What is required:
Render the lines as a numbered list, leaving out blank lines, starting from the line that contains "Click page 1 in 待关联商户号 pagination" up to and including the last line of the records.

Records:
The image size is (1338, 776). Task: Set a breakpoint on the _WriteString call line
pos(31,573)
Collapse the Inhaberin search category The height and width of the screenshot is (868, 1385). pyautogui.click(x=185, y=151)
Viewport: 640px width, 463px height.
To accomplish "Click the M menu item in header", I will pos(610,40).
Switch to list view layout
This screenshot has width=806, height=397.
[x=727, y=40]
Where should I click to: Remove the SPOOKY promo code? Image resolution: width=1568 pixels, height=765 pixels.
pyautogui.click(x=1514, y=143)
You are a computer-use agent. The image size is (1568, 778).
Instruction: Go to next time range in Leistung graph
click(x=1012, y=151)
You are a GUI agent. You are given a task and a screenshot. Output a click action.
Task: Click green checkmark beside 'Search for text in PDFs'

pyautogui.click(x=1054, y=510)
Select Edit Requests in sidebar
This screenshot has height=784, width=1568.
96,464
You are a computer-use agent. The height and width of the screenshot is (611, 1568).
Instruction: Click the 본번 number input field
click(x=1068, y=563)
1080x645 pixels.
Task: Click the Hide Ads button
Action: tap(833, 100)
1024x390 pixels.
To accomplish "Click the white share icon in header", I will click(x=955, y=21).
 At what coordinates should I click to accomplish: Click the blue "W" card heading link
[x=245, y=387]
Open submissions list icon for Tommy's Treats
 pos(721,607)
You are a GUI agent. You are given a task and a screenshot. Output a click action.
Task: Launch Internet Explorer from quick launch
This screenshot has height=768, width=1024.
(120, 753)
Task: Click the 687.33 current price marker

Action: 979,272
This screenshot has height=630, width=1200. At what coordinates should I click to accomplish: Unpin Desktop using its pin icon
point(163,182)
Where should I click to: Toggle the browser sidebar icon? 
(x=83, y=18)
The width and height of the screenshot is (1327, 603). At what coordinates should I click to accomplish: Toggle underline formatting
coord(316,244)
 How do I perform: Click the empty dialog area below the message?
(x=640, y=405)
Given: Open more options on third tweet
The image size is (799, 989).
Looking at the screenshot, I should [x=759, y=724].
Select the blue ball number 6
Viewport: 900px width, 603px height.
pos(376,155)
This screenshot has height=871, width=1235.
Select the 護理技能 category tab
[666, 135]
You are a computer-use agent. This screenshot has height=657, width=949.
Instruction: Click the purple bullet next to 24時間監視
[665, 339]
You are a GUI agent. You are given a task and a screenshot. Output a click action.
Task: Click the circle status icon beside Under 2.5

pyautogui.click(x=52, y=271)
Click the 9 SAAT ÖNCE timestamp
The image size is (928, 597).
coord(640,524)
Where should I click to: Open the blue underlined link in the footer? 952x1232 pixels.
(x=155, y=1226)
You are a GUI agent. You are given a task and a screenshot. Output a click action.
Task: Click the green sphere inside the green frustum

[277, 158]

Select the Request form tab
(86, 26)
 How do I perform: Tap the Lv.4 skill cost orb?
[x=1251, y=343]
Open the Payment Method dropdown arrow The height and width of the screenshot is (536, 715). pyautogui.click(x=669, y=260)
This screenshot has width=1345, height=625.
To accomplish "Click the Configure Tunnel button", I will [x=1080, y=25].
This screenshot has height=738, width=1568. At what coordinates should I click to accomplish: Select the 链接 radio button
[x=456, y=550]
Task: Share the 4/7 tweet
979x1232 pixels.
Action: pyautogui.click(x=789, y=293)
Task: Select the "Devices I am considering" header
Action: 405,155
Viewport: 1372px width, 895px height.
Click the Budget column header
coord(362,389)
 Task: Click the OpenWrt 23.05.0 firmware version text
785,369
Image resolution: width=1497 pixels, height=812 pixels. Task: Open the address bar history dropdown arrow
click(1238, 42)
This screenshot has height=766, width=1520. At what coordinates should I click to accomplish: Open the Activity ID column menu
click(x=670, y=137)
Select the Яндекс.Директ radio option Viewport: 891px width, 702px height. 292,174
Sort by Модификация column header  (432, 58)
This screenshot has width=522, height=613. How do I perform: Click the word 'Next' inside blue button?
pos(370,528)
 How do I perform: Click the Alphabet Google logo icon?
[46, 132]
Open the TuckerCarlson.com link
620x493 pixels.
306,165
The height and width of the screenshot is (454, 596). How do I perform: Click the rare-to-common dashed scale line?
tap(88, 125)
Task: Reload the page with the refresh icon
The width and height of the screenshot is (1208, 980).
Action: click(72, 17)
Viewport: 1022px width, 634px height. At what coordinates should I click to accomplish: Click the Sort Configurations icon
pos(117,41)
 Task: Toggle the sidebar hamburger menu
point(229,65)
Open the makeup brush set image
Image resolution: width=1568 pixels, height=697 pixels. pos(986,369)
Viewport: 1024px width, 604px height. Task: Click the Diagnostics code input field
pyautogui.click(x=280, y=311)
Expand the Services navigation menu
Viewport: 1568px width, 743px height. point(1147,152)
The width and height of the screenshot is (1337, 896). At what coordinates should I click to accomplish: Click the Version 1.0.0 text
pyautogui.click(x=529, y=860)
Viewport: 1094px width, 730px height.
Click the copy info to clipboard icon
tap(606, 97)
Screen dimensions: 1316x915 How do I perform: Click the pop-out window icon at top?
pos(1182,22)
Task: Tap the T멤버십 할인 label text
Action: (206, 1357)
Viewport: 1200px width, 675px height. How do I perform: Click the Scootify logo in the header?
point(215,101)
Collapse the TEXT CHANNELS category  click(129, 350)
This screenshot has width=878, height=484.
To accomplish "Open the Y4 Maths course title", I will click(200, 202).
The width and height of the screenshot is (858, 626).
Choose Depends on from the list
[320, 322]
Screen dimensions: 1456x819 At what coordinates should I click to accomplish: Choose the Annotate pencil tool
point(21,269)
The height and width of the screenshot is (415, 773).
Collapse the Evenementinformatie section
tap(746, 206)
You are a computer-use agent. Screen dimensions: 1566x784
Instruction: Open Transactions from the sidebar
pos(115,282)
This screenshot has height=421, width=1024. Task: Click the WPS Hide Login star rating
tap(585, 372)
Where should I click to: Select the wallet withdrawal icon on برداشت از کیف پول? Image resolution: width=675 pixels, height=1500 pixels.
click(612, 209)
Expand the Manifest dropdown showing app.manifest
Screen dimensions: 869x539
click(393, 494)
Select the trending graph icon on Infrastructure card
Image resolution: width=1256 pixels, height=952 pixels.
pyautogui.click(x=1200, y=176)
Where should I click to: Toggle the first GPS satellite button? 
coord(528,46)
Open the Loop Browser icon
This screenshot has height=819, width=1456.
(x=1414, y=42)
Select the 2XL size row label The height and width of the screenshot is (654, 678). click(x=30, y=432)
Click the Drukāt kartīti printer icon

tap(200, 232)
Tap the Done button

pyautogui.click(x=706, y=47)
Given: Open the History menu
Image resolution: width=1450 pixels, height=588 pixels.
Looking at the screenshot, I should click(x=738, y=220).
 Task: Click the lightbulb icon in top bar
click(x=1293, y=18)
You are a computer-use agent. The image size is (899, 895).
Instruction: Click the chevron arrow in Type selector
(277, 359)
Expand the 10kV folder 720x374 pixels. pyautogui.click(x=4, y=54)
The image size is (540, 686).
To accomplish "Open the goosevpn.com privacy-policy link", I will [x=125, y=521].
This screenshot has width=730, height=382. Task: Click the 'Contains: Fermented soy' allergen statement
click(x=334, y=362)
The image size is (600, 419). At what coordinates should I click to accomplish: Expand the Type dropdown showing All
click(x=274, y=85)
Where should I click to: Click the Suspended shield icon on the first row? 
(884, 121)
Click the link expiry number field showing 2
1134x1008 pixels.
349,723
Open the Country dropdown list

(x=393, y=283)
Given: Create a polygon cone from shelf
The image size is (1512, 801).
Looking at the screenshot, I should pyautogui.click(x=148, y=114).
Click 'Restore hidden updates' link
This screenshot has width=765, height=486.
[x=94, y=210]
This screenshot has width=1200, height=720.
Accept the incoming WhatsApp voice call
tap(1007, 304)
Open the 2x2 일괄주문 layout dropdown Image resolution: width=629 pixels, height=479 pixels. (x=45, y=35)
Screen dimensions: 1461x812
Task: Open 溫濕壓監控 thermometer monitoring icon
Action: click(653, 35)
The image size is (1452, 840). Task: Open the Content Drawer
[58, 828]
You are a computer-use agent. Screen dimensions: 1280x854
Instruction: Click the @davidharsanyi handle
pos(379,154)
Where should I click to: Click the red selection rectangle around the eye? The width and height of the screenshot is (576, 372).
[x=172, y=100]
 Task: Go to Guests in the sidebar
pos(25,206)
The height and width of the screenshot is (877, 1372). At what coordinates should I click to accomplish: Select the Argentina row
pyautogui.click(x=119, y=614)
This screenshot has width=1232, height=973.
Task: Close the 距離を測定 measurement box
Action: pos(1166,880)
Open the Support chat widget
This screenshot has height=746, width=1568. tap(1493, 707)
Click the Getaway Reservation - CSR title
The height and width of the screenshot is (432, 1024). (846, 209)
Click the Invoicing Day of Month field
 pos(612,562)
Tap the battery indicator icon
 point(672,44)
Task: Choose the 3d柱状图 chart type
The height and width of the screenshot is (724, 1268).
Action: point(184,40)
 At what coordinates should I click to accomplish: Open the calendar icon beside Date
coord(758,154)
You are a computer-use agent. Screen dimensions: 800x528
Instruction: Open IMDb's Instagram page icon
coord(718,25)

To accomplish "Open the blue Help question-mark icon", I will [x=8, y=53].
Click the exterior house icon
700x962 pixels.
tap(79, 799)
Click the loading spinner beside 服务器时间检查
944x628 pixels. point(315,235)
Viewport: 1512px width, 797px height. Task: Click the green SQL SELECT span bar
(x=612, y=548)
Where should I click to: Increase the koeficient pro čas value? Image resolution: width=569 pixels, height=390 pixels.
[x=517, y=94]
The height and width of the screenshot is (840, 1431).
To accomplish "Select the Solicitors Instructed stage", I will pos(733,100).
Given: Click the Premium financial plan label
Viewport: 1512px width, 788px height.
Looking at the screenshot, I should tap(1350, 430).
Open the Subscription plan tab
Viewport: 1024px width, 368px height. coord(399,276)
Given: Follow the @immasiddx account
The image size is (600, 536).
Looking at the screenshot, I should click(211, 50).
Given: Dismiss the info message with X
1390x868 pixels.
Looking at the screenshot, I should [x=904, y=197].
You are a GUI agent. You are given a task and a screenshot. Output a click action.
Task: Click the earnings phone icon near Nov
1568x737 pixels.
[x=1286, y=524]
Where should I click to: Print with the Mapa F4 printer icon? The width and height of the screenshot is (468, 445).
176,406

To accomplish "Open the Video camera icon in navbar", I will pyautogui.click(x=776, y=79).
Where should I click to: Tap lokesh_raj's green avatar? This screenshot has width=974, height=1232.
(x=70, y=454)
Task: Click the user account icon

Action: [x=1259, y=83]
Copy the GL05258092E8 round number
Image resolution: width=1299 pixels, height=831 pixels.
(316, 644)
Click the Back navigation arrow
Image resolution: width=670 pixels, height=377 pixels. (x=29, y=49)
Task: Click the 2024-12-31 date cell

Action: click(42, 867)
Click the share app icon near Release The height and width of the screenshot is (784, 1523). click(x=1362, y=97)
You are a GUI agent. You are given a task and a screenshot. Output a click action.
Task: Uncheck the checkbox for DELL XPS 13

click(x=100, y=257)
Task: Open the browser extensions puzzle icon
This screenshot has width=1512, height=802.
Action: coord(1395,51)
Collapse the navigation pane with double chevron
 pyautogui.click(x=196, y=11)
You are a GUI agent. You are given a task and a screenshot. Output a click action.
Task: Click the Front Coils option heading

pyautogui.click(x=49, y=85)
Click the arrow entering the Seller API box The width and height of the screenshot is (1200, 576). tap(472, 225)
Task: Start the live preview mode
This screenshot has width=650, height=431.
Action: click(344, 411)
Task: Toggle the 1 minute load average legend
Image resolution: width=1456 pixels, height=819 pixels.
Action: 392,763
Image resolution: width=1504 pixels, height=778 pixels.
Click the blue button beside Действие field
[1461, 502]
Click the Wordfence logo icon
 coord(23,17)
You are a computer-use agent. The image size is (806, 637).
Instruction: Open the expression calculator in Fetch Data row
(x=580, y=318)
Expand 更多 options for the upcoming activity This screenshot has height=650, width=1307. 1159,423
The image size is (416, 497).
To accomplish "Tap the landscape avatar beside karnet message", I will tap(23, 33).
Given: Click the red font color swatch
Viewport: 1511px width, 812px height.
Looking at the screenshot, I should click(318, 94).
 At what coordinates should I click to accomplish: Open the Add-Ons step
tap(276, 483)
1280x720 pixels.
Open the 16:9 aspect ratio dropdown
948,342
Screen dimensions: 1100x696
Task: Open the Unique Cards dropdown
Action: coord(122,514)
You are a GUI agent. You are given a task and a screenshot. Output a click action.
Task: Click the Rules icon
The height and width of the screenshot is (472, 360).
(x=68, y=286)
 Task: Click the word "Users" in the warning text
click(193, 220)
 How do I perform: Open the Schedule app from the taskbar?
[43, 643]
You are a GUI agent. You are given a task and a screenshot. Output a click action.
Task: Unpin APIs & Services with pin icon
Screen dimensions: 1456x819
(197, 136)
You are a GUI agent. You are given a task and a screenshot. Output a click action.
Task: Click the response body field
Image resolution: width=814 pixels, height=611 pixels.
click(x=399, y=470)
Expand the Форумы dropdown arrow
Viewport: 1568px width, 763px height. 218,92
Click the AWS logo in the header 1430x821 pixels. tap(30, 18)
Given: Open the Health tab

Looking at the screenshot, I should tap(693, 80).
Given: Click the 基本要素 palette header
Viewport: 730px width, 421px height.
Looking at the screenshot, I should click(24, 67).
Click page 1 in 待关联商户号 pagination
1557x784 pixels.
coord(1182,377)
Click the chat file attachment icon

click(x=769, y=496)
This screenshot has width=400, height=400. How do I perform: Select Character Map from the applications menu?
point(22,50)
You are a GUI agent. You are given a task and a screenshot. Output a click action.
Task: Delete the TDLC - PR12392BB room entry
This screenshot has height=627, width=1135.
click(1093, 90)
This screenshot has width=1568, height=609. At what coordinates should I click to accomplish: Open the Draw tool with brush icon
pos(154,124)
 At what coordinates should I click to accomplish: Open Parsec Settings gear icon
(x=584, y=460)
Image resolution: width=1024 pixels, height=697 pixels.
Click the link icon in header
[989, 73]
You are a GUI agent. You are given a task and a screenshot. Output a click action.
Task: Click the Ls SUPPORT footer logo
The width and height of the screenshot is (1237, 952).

Solution:
1. Click page 1 in 待关联商户号 pagination
2. 1557x784 pixels.
3. coord(1182,377)
4. Click the chat file attachment icon
5. click(x=769, y=496)
6. This screenshot has width=400, height=400. How do I perform: Select Character Map from the applications menu?
7. point(22,50)
8. You are a GUI agent. You are given a task and a screenshot. Output a click action.
9. Task: Delete the TDLC - PR12392BB room entry
10. This screenshot has height=627, width=1135.
11. click(1093, 90)
12. This screenshot has width=1568, height=609. At what coordinates should I click to accomplish: Open the Draw tool with brush icon
13. pos(154,124)
14.  At what coordinates should I click to accomplish: Open Parsec Settings gear icon
15. (x=584, y=460)
16. Image resolution: width=1024 pixels, height=697 pixels.
17. Click the link icon in header
18. [989, 73]
19. You are a GUI agent. You are given a task and a screenshot. Output a click action.
20. Task: Click the Ls SUPPORT footer logo
21. The width and height of the screenshot is (1237, 952).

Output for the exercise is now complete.